For these reasons we have reached the conclusion that this appellant satisfies the test of an offender who is likely to represent a serious danger to the public for an indeterminate time. For that reason we consider that the sentence of life imprisonment imposed by the trial judge was a proper sentence. No submission has been made in relation to the minimum specified period. It follows that his appeal against sentence is dismissed.
Stephen Smith is also something of an enigma, but for a different reason. His pre-appeal report sets out the following information about him:
"He has been together with his wife for thirteen years and has two children. He was living with his family in school property because he worked as a school-keeper, a position he had held for eight years before the offence. He enjoyed the job and found he could use his interest in football to assist the training of pupils....
He says he has always been in full-time work. Previously he was a self-employed painter and decorator and has taken a City & Guilds qualification in painting and decorating and carpentry. Since leaving school without GCSE passes he has advanced his education and increased his opportunities by taking a range of further qualifications.
He tells me that he has a B-Tech in construction and technology.
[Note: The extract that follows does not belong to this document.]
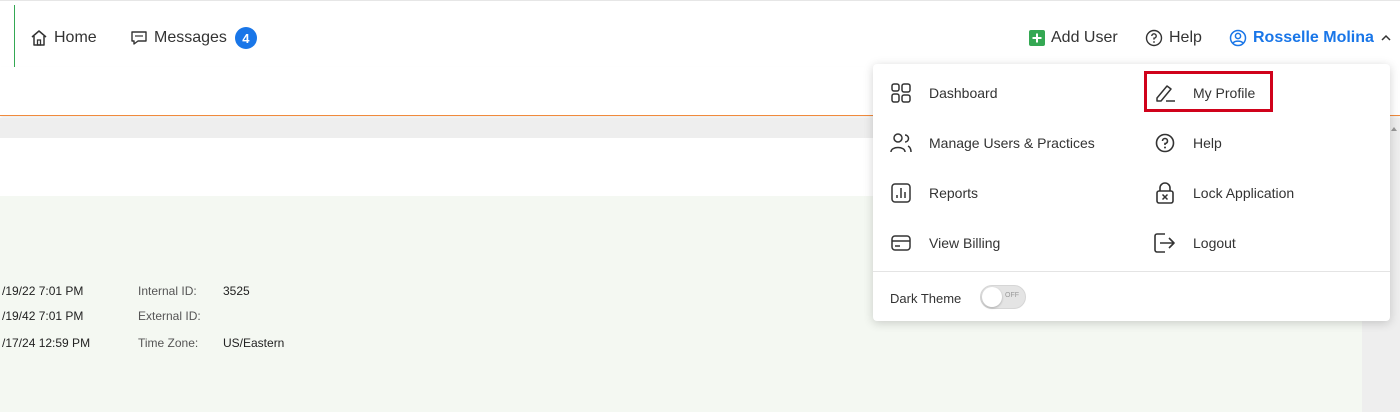 The image size is (1400, 412). What do you see at coordinates (1084, 38) in the screenshot?
I see `add-user-label: Add User` at bounding box center [1084, 38].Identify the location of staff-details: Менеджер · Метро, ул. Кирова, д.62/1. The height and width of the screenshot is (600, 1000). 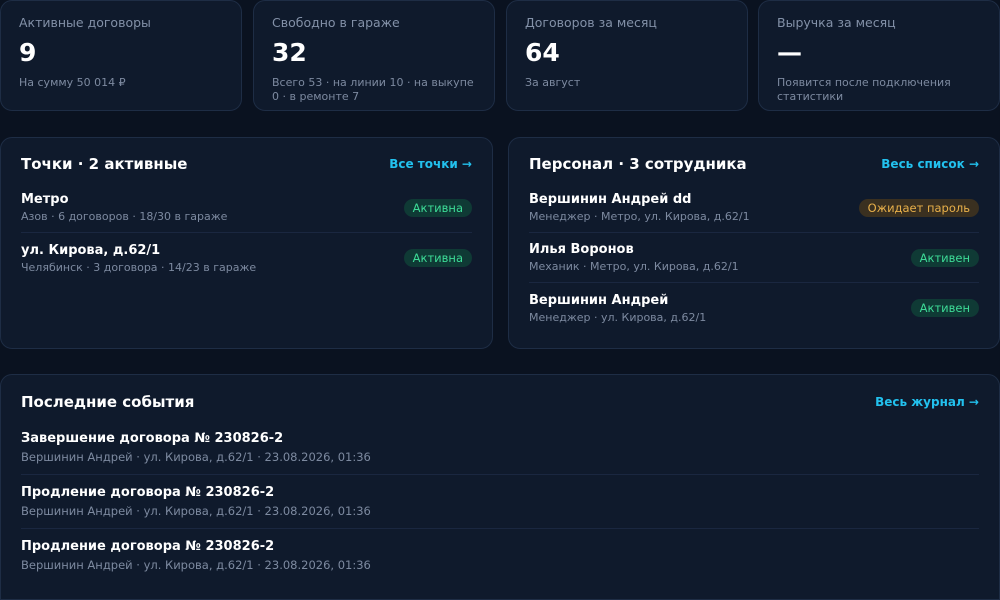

Between 1994 and 1995 he was training to be a minister in the Pentecostal Church and took a diploma in theology and a certificate in communication. He has also studied for an access qualification for degree level in history, politics, economics and sociology."
He has never been convicted of an offence of any kind. Under the heading "Risk Assessment" the report reads as follows:
"Stephen Smith's risk assessment, regarding harm to anyone in general in the community, in addition to any known person, is regarded as medium risk. He is of previous good character and has positive achievements in the community in his name. In my view however he has demonstrated a callous disregard of the victim and therefore should be considered of high risk in relation to a known adult given this was a contract killing as declared by the judge. Furthermore there is still the primary motive, as expressed to the AOsys assessor, of loyalty to his sibling whatever the consequences, although his view may have been changed as a consequence of his conviction."
It is clear that in the offence of which he was convicted, Stephen Smith played a significant supporting role. It appears that he followed his brother's lead out of some kind of perverse family loyalty. However, the author of the pre-appeal report suggests that in the absence of any previous convictions or any known propensity to violence, if his brother is not released until he ceases to pose a risk to the pubic, there is no reason to conclude that Stephen Smith will pose a serious risk to others when he is released after the lengthy term of imprisonment that he will have to serve.
Accordingly, in his case we consider that the sentence of life imprisonment that was imposed was wrong in principle. It should be quashed and replaced with a determinate sentence. The appropriate determinate sentence should be based upon the minimum term imposed by the trial judge, that is a sentence of fifteen years' imprisonment. He has served 310 days in custody prior to sentence. If it is necessary for us to do so, we would direct that that term is to count towards the sentence.